And I'm concerned about the answer because, well damn it, it's been nearly nine months since I was last even asked out on a date, much less shared anything more than casual acquaintance or platonic friendship with anyone. And he is cute, in that awkward sort of way, so shy that he makes me forget my own social awkwardness because it's a drop compared to the ocean. I even caught him looking at my chest once on the way over here, unample as it is, and it was all I could do to keep from laughing when he tried to act like he hadn't been looking at all. I feel comfortable around him, more like myself than I have in weeks, even though he tried to kill me or something back in that alley a few blocks away. It's not like he hurt me, anyway, and he did ask me out to coffee afterwards.
I like him.

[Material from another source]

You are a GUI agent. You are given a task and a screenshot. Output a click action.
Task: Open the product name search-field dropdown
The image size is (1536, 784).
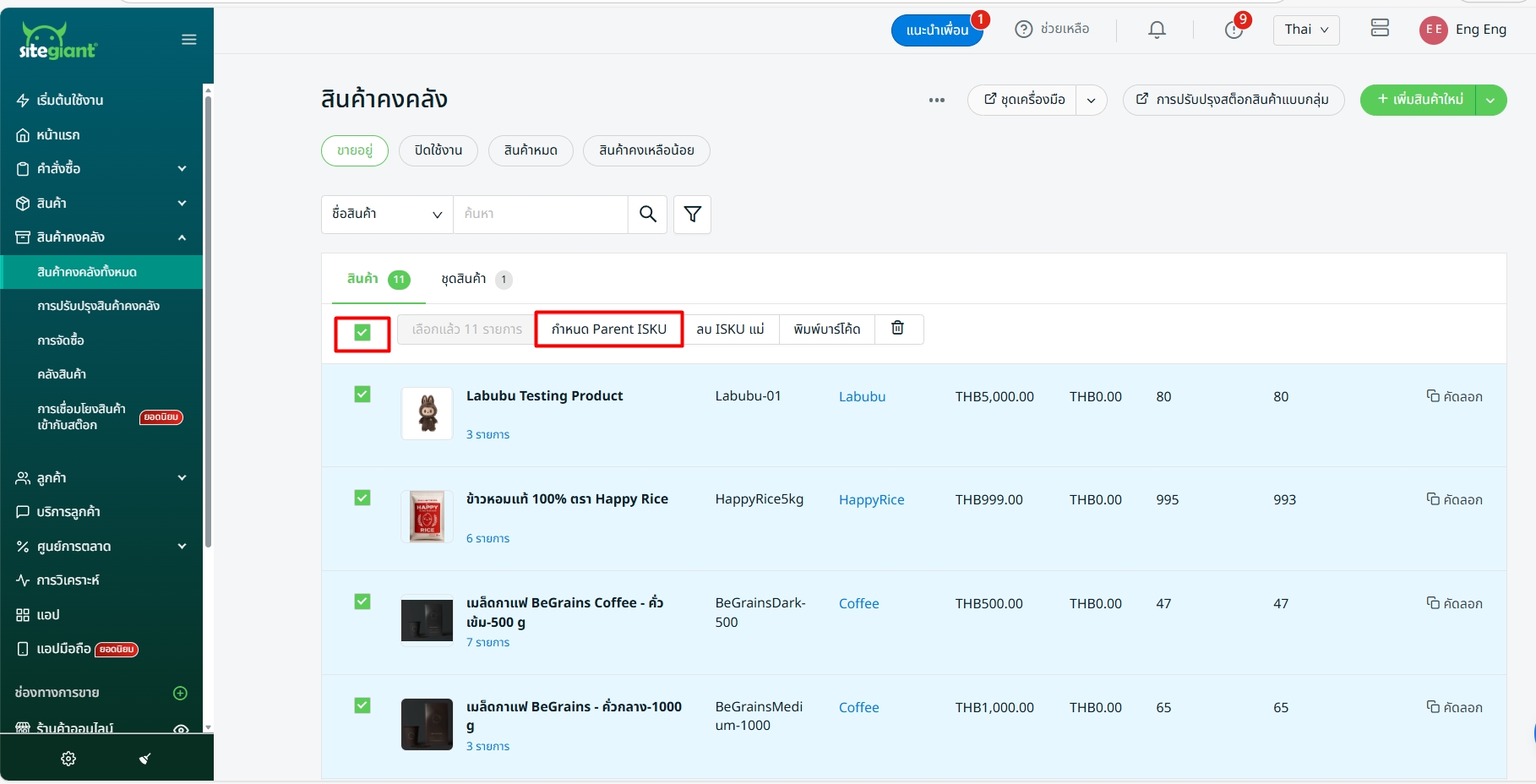387,215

Despite myself, I like him, or I want to like him. Even though he's a villain and I'm a, well... sort of but not quite a hero.
"N-no, not a girl," he says after a long moment's contemplation and a bite of pie. He frowns and tugs on his sleeve for a moment before finally looking up at me, right at my face for the first time since things went wrong in the alley. He was almost confident then, getting into... not his role, not really.

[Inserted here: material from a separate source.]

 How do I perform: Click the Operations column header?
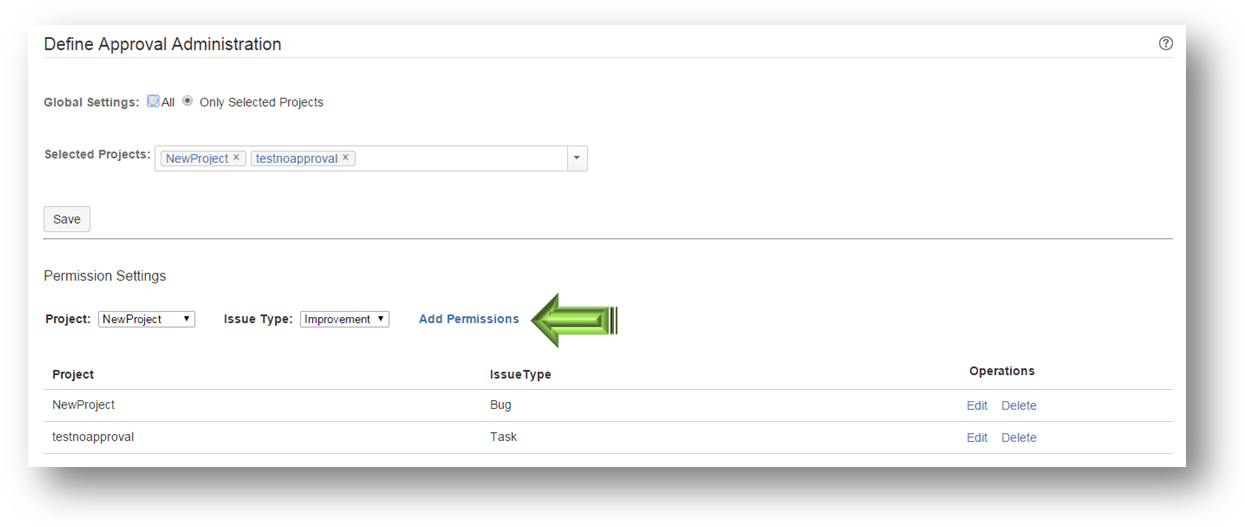coord(1001,371)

Getting into himself. That's it. It was like, back in the alley, he was becoming himself. Now he's someone else, that nervous and shy guy I met last night. Uncomfortable in his own skin.
Well, I know how that feels.
A momentary change comes over him, here and then gone almost as quickly as it came. But while it's here, it's like he was back in the alley again, more himself as he laughs lightly and says, "I wish it was that simple." Light reflects off his glasses for just a moment, opaquing the lenses with brilliance, and he grins.
And then it's gone, and he looks back down to his pie for another bite. He looks at me over the rim of his glasses, gone clear once more.